Um interlocutor comenta que a proposta inicial de Guedes era vetar R$ 39,3 bilhões do orçamento, um montante que seria inviável, porque não só faria terra arrasada nas emendas, como afetaria o funcionamento da máquina pública. Com esforço de abrir fontes, como o adiamento no pagamento de abono salarial e outras, essa conta teria caído R$ 14 bilhões.

Além disso, já há formalmente uma promessa de Bittar em devolver R$ 10 bilhões das emendas, valor que teria já chegado à casa dos R$ 13 bilhões. Mas ainda há um buraco a ser coberto para recompor despesas obrigatórias.

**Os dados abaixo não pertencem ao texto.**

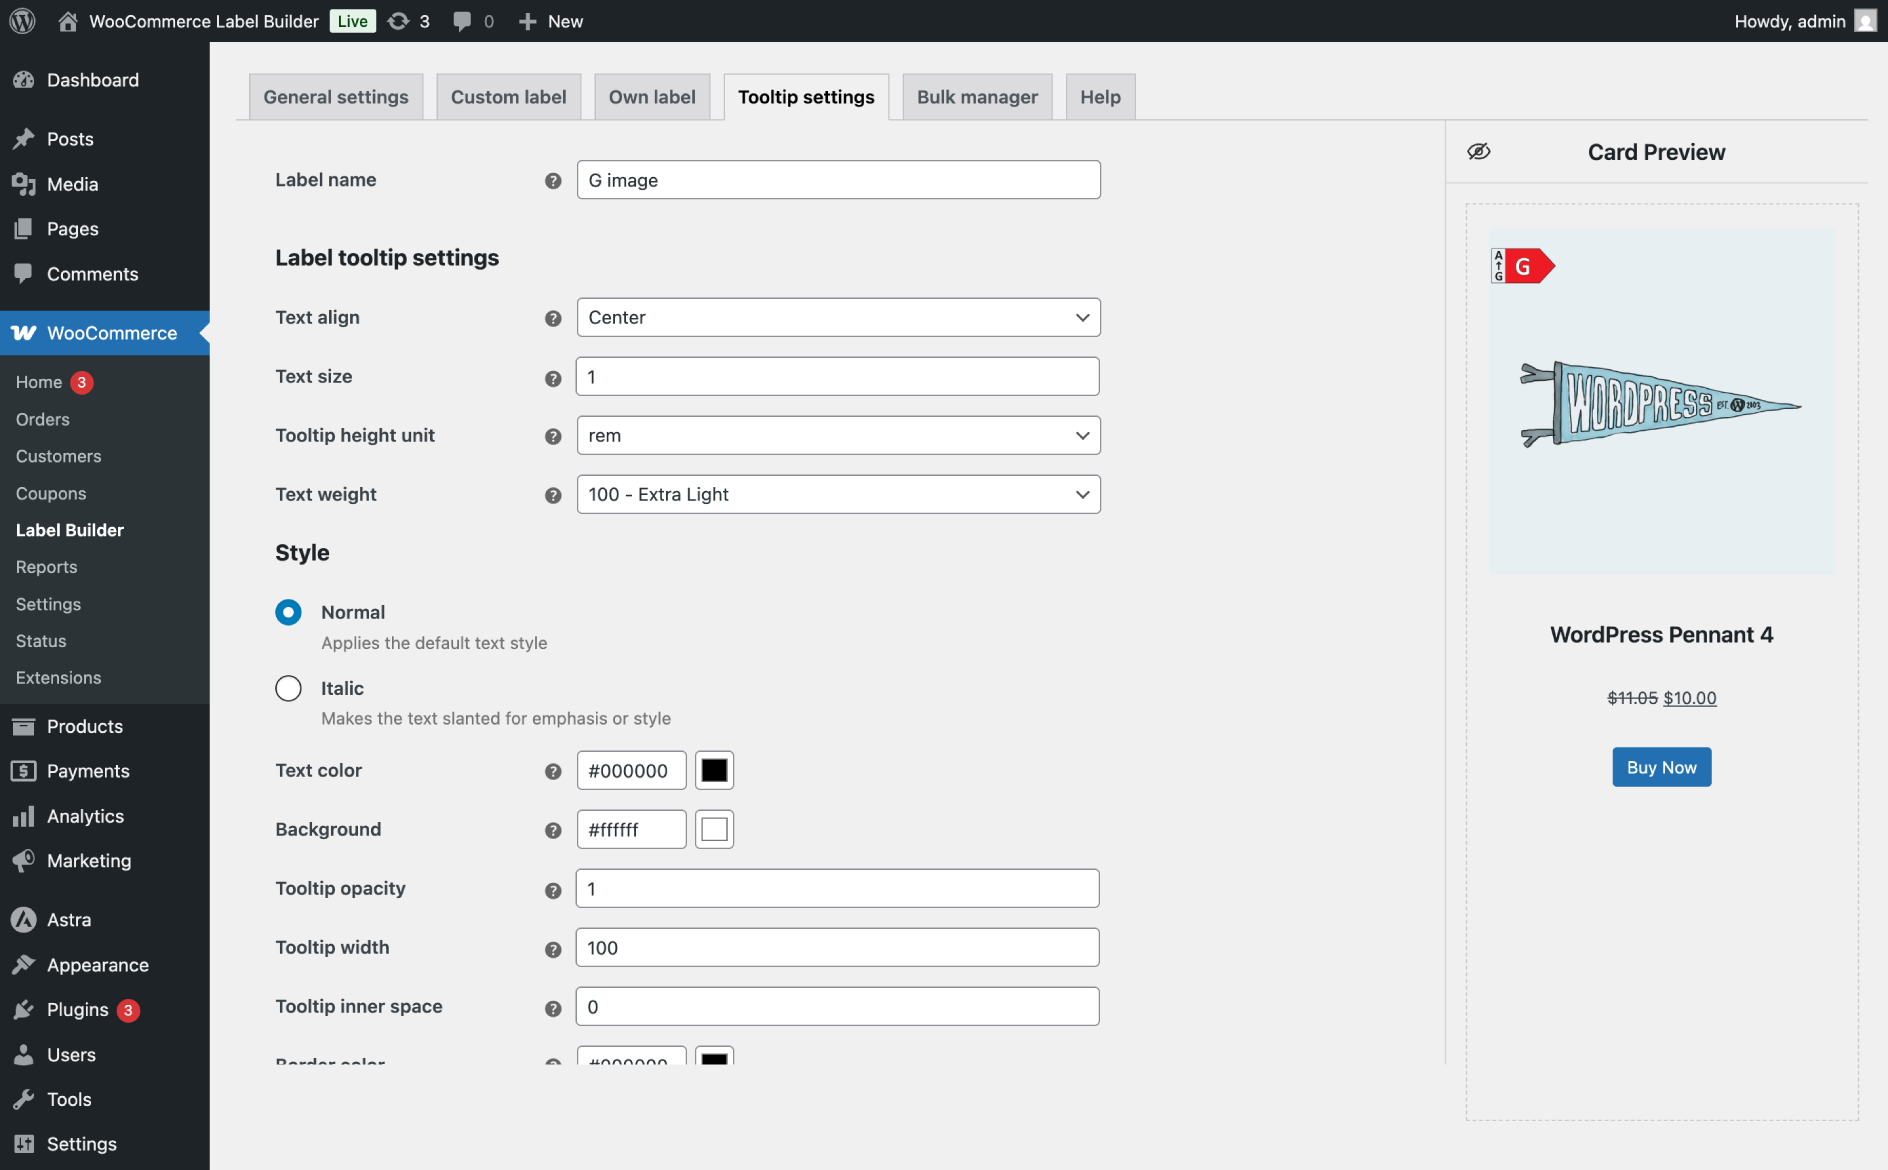Click the updates refresh icon in the admin bar
This screenshot has width=1888, height=1170.
tap(398, 20)
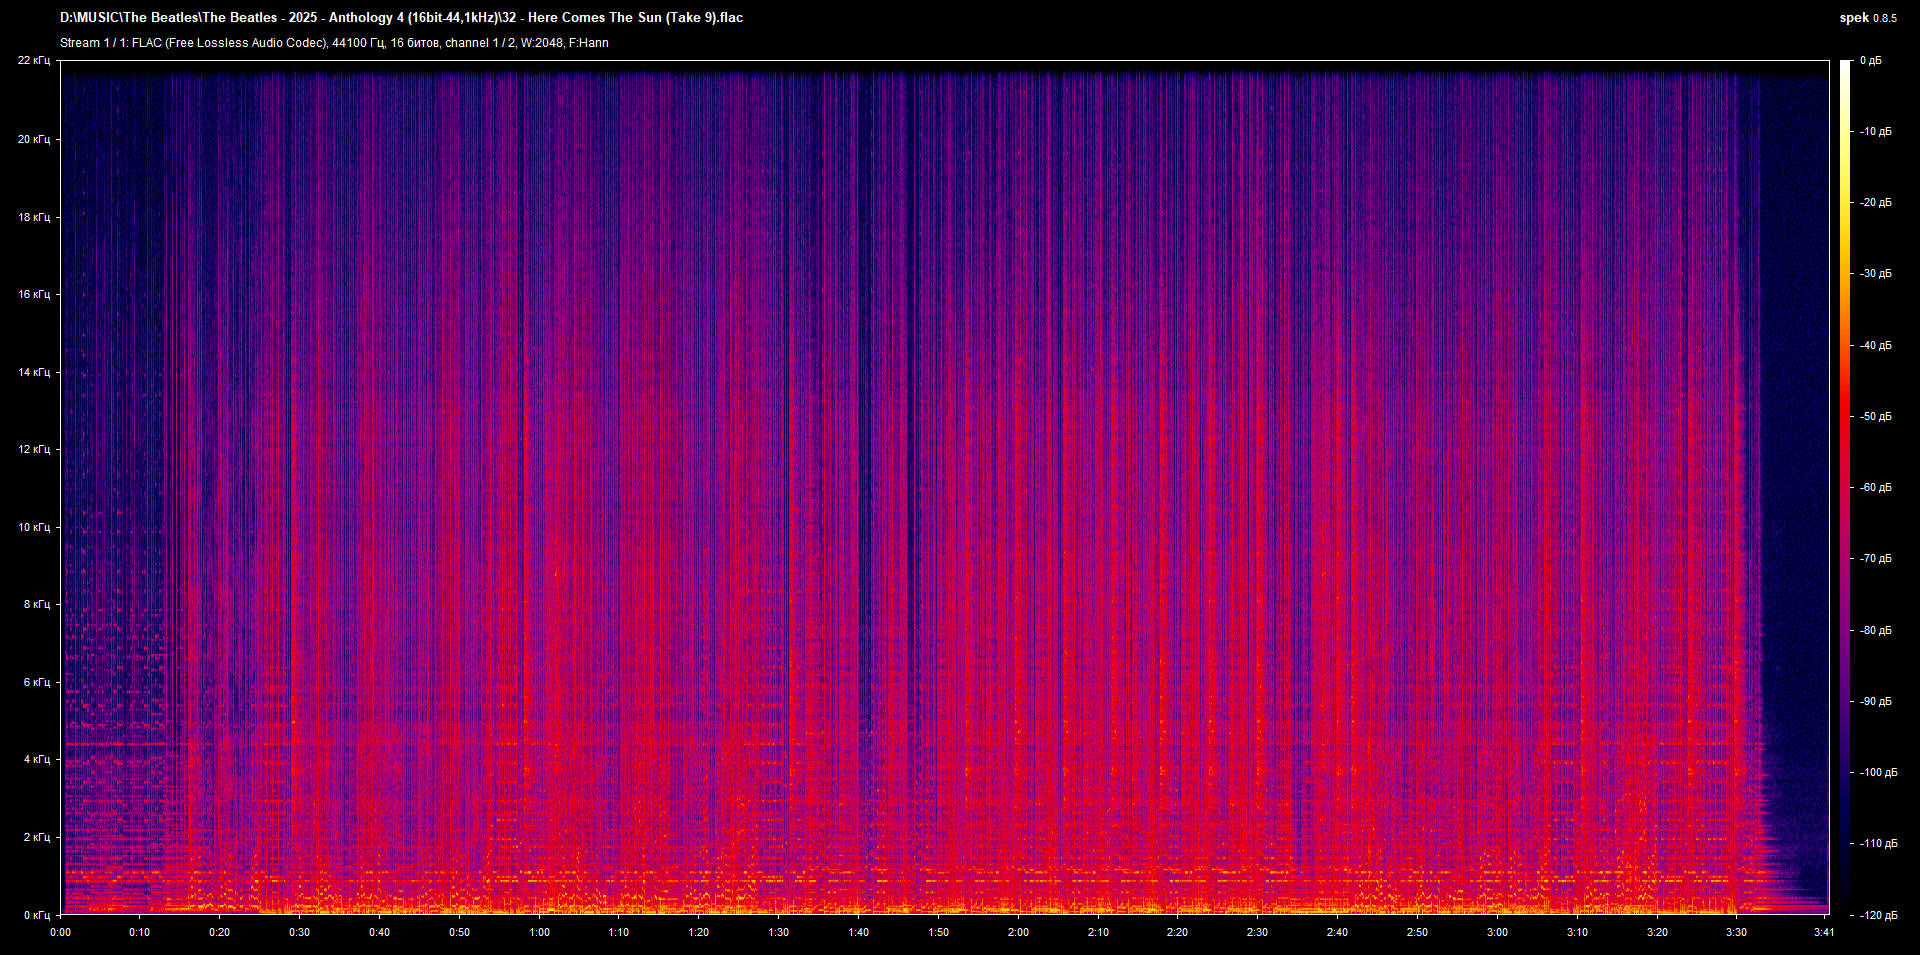The width and height of the screenshot is (1920, 955).
Task: Click the spectrogram near the 1:00 position
Action: [x=540, y=500]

Nos bastidores, ainda se lembra que o governo nunca consegue executar todos seus gastos, ficando na média algumas dezenas de bilhões abaixo do teto. Dessa forma, a postura da área técnica e de Guedes, para alguns, estaria sendo excessivamente conservadora com um problema que poderia ser corrigido na execução orçamentária, avaliam fontes. Na sexta, Guedes admitiu erros, mas também apontou falhas na articulação política.